### [WHAT YOU WILL DO]
A. From the Lyme disease passage, extract the text between "Mr. Poole sees" and "Island deer herd.", inclusive.
B. According to the Lyme disease passage, which strategy does the Nantucket report single out as the most effective?
C. List every tick-borne illness named in the Lyme disease passage.

### [SELECTED EXCERPT]

Start of Block

The Island boards of health hope that their proposed study will attract further grant money from the CDC and National Institutes of Health to study Lyme. The disease, caused by the transmission of the bacteria Borrelia burgdorferi from black-legged or deer ticks, is the most common vector-borne disease in America. Although it can be treated effectively with antibiotics, if left untreated Lyme can lead to arthritis as well as neurological and cardiovascular problems weeks to months after transmission. Along with other tick-borne illnesses, such as babesiosis and ehrlichiosis, Lyme disease is believed to have reached epidemic levels here some years ago. The bacterial disease is so familiar to many Islanders that its prevalence may now be under-reported or treated informally.

Mr. Poole sees the study as a first step in getting a handle on just how serious the problem is.

“I’m from a family of five,” he told the all-Island selectmen. “Four of us have been treated for Lyme, and I suspect if you go around the table that many of us have either personally been treated for it or we know many people who have. To date we’ve been very passive about living with Lyme and we need to attack it with a much more aggressive process than we have.”

What that aggressive process looks like has already been largely sketched out by Nantucket, whose tick-borne disease committee finished a comprehensive report in November. The report, which Mr. Poole presented to the selectmen, identifies a number of strategies to combat the abundance of the disease-carrying ticks, but one stands out as the most effective: an aggressive campaign to reduce the Island deer herd.

For years Vineyard hunters have pleaded for a longer hunting season but the recommendations of the Nantucket study go even further, advocating, if necessary, a team of professional sharpshooters to help eliminate the animals in order to reach acceptable levels. It’s method that has already been employed in some communities overrun with deer.

End of Block

### [SUPPLIED INFORMATION]
Start of Block

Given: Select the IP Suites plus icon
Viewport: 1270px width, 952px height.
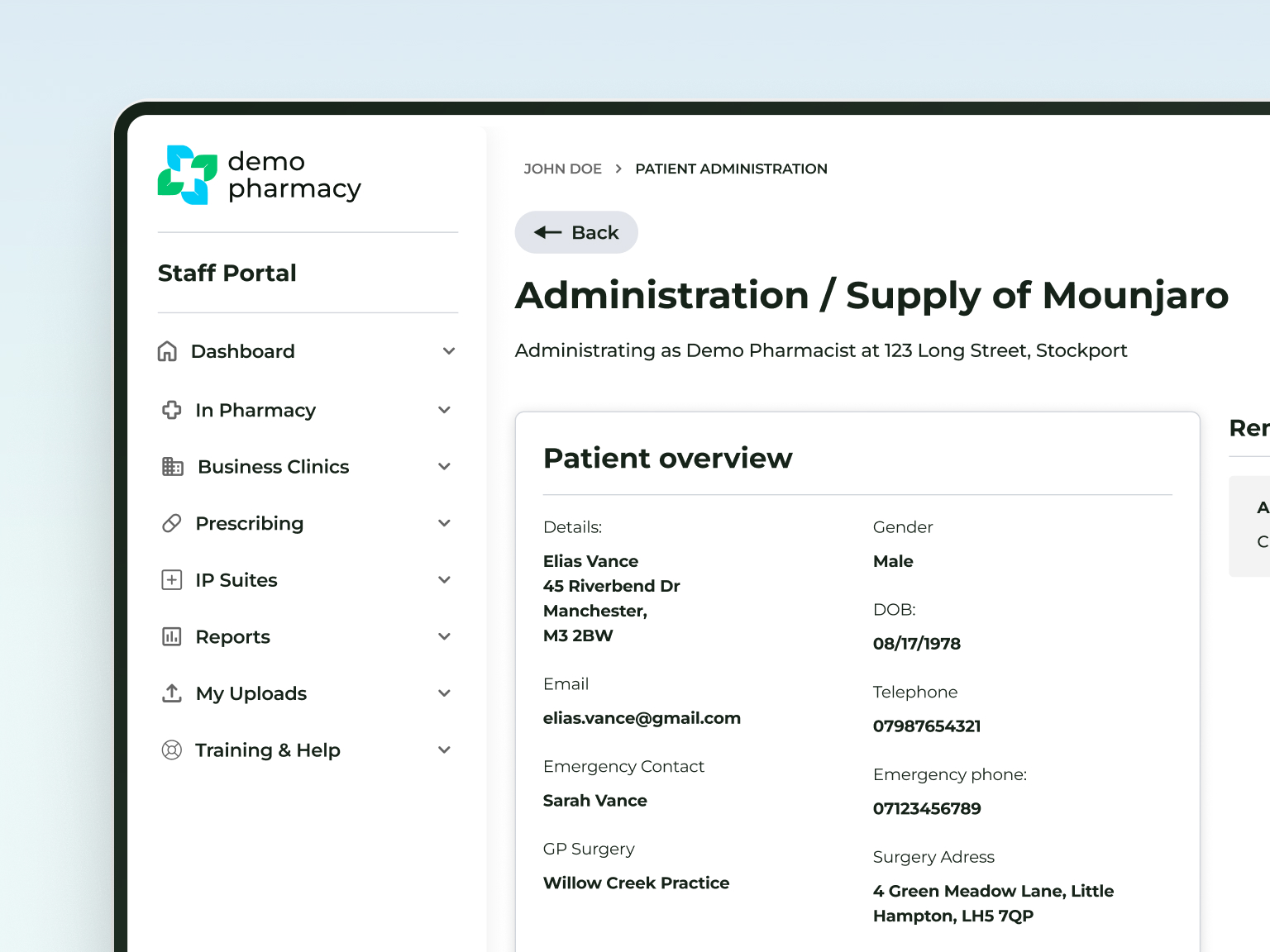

End of Block

### [ANSWERS PROVIDED]
A.
Mr. Poole sees the study as a first step in getting a handle on just how serious the problem is.

“I’m from a family of five,” he told the all-Island selectmen. “Four of us have been treated for Lyme, and I suspect if you go around the table that many of us have either personally been treated for it or we know many people who have. To date we’ve been very passive about living with Lyme and we need to attack it with a much more aggressive process than we have.”

What that aggressive process looks like has already been largely sketched out by Nantucket, whose tick-borne disease committee finished a comprehensive report in November. The report, which Mr. Poole presented to the selectmen, identifies a number of strategies to combat the abundance of the disease-carrying ticks, but one stands out as the most effective: an aggressive campaign to reduce the Island deer herd.

B. An aggressive campaign to reduce the Island deer herd.

C.
Lyme disease
babesiosis
ehrlichiosis